13 For you were called to freedom, brethren; only do not turn your freedom into an opportunity for the flesh, but through love serve one another. 14 For the whole Law is fulfilled in one word, in the statement, “You shall love your neighbor as yourself.”15 But if you bite and devour one another, take care that you are not consumed by one another.

16 But I say, walk by the Spirit, and you will not carry out the desire of the flesh.17 For the flesh sets its desire against the Spirit, and the Spirit against the flesh; for these are in opposition to one another, so that you may not do the things that you please. 18 But if you are led by the Spirit, you are not under the Law. 19 Now the deeds of the flesh are evident, which are: immorality, impurity, sensuality,20 idolatry, sorcery, enmities, strife, jealousy, outbursts of anger, disputes, dissensions, factions, 21 envying, drunkenness, carousing, and things like these, of which I forewarn you, just as I have forewarned you, that those who practice such things will not inherit the kingdom of God. 22 But the fruit of the Spirit is love, joy, peace, patience, kindness, goodness, faithfulness, 23 gentleness, self-control; against such things there is no law. 24 Now those who belong to Christ Jesus have crucified the flesh with its passions and desires.

25 If we live by the Spirit, let us also walk by the Spirit. 26 Let us not become boastful, challenging one another, envying one another.

Here, the Apostle Paul tells his audience to serve one another through love (v. 13). He also states that the phrase “You shall love your neighbor as yourself” fulfills the whole Law (v. 14). In verse 15, he tells his audience members to take care not to be consumed by one another if they bite and devour one another. Given the fact the phrase “All Is Fair In Love And War” primarily features two people contending for a third while giving little to no consideration to the “usual rules about reasonable behavior”, would it be surprising if these two people bit and devoured each other in their respective routes of pursuing the mutual third party? Furthermore, is choosing not to play by the “usual rules about reasonable behavior” tantamount to serving one another in love?
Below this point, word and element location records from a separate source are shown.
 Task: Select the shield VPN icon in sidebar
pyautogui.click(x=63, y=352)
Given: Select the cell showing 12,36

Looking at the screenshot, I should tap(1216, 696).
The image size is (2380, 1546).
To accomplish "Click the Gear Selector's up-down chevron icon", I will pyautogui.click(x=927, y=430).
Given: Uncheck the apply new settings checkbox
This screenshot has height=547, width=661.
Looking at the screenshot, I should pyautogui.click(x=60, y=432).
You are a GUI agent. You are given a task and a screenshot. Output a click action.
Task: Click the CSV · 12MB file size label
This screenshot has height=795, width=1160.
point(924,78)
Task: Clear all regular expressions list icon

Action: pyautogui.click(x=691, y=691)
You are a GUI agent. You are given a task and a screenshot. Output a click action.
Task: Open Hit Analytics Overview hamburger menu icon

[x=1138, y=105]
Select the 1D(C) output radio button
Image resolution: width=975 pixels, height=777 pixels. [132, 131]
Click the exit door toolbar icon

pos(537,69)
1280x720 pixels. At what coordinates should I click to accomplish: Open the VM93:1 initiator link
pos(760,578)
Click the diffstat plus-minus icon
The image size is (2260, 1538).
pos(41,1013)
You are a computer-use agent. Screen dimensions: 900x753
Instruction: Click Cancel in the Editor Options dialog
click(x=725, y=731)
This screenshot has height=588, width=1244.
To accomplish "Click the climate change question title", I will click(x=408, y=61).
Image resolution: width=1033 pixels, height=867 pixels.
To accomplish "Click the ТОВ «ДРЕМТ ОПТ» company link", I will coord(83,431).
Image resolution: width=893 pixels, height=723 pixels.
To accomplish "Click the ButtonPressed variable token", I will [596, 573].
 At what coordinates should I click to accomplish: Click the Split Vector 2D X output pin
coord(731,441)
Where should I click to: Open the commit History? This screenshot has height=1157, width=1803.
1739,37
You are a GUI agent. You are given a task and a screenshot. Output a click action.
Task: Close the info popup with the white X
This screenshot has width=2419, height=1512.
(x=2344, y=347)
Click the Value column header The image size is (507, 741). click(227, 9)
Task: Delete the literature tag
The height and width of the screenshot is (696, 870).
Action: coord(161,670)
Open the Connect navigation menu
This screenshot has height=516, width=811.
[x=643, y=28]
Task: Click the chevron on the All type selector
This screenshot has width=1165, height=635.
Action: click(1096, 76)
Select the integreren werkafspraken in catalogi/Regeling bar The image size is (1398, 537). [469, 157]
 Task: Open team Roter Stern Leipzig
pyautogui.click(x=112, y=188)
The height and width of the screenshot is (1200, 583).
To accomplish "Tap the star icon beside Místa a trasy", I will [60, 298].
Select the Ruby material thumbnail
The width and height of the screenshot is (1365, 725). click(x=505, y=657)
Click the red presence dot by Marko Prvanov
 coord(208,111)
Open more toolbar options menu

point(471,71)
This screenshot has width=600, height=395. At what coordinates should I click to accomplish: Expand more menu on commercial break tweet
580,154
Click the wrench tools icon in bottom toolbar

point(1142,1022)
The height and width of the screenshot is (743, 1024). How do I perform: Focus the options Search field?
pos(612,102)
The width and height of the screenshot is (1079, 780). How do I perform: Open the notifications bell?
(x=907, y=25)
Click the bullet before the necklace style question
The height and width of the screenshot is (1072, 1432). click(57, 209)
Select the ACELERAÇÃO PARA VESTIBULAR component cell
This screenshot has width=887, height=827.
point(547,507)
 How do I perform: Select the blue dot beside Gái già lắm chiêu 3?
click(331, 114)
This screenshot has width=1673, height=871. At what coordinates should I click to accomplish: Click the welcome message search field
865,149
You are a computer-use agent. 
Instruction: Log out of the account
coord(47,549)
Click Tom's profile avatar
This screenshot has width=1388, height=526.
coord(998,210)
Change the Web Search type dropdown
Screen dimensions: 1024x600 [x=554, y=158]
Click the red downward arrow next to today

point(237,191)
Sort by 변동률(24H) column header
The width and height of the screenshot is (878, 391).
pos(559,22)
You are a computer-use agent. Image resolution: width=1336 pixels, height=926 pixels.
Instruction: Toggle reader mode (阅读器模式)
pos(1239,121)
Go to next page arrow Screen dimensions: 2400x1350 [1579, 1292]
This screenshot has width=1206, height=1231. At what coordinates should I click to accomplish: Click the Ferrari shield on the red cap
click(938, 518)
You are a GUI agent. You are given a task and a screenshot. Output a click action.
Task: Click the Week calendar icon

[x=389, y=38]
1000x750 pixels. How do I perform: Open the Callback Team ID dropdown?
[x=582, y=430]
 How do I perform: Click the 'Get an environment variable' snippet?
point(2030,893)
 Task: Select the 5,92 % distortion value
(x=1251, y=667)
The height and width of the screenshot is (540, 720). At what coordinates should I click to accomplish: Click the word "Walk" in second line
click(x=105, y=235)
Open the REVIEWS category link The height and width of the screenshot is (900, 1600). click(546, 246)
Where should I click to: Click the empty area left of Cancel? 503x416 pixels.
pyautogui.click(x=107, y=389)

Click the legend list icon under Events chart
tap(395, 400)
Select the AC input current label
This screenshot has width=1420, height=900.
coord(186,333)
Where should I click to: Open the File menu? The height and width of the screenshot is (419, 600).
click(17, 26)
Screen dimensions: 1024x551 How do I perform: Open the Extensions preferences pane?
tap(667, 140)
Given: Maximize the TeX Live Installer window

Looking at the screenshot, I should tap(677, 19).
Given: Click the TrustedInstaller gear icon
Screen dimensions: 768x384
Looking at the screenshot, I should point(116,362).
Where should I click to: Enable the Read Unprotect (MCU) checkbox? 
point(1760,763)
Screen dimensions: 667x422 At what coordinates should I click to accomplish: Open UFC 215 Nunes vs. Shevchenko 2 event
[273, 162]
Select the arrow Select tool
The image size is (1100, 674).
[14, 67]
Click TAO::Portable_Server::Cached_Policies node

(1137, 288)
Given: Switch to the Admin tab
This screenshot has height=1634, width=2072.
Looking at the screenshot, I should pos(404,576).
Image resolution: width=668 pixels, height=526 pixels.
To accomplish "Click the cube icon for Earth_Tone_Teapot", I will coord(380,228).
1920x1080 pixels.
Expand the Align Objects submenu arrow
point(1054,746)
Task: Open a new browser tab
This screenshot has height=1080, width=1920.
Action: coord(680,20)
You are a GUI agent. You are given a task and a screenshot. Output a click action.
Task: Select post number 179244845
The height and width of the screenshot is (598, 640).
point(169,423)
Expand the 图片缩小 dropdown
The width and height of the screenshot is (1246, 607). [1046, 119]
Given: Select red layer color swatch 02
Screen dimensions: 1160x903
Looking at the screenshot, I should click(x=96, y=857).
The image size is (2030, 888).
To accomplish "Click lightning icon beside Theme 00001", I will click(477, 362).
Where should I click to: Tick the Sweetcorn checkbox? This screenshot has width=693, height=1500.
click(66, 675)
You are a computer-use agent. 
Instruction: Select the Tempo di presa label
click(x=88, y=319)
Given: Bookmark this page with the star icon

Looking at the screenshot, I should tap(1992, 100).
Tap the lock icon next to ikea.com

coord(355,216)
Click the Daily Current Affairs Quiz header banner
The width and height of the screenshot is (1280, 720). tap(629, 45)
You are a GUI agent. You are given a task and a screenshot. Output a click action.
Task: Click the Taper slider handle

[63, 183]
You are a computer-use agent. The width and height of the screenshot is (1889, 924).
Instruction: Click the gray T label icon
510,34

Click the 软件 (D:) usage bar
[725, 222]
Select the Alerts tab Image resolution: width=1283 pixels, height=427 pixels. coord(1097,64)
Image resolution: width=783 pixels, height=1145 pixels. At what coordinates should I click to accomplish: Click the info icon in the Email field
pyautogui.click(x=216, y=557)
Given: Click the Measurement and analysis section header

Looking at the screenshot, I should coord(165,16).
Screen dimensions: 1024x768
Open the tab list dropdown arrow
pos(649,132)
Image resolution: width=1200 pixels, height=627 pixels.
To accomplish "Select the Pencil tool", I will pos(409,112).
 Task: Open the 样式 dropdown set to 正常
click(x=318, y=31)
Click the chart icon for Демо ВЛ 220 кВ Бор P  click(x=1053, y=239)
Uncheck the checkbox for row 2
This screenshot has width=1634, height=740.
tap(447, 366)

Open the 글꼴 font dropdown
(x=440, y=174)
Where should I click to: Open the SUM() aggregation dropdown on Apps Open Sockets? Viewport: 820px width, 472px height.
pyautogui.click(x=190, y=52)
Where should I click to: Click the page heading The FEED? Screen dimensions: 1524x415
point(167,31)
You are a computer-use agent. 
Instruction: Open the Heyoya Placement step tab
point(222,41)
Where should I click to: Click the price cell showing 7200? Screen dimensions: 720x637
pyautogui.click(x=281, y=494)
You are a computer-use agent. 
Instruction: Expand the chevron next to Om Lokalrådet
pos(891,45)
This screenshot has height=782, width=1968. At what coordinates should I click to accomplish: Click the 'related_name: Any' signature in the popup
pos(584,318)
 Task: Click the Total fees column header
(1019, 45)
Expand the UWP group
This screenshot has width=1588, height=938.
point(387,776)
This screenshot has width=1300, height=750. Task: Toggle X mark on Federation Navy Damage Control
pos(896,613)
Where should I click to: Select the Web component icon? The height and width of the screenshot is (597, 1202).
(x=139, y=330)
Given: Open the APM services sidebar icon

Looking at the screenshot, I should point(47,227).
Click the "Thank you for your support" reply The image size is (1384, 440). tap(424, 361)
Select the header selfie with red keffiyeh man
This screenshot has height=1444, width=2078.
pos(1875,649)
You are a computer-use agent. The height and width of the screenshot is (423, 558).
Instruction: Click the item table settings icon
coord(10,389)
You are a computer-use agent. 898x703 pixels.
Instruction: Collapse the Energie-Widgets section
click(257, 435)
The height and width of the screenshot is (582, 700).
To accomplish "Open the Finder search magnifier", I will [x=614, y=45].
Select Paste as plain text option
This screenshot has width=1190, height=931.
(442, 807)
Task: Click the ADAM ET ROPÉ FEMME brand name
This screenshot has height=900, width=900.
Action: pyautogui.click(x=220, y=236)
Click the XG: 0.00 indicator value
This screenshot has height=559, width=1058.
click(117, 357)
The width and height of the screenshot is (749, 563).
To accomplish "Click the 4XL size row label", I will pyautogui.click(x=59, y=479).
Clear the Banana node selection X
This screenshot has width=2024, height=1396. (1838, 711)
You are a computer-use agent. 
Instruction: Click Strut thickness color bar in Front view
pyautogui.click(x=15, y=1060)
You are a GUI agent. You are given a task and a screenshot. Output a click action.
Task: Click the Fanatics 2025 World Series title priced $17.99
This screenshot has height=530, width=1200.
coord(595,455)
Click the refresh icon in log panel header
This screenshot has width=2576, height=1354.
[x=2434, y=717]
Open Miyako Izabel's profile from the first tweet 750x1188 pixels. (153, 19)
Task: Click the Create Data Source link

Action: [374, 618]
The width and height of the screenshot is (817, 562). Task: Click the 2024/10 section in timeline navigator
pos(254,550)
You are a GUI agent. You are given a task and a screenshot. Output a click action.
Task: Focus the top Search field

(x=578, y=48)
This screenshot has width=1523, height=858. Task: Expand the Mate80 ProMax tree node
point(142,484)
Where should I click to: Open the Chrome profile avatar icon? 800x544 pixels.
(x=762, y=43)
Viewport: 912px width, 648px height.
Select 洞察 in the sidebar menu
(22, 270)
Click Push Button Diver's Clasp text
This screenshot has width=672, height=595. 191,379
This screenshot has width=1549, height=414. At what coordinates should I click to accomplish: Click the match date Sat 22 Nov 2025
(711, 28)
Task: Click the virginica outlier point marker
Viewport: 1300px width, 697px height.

In verses 19-21, Paul lists both the deeds of the flesh and the consequences of practicing them. He then lists the fruits of the Spirit in verses 22-23. If the phrase “All Is Fair In Love And War” cared about the “usual rules about reasonable behavior”, then love, joy, peace, patience, kindness, gentleness, goodness, faithfulness and self-control would be important things to consider. However, because the phrase does not do such a thing, those who hold to such a belief are more likely to manifest the deeds of the flesh.

Finally, Proverbs 8:13 states, “The fear of the LORD is to hate evil; Pride and arrogance and the evil way And the perverted mouth, I hate.” It is evil to practice any of the deeds of the flesh (Galatians 5:19-21) as well as any of the things Paul urged the church at Colossae to put away (Colossians 3:5-9). Adhering to the phrase “All Is Fair In Love And War” allows the possibility for such evil things to be practiced. As the passage in Proverbs notes, the LORD hates evil. Given the aforementioned phrase’s lack of emphasis on following the “usual rules about reasonable behavior”, God’s Word would have to say that the aforementioned phrase is an abomination that focuses on pleasing self rather than glorifying God.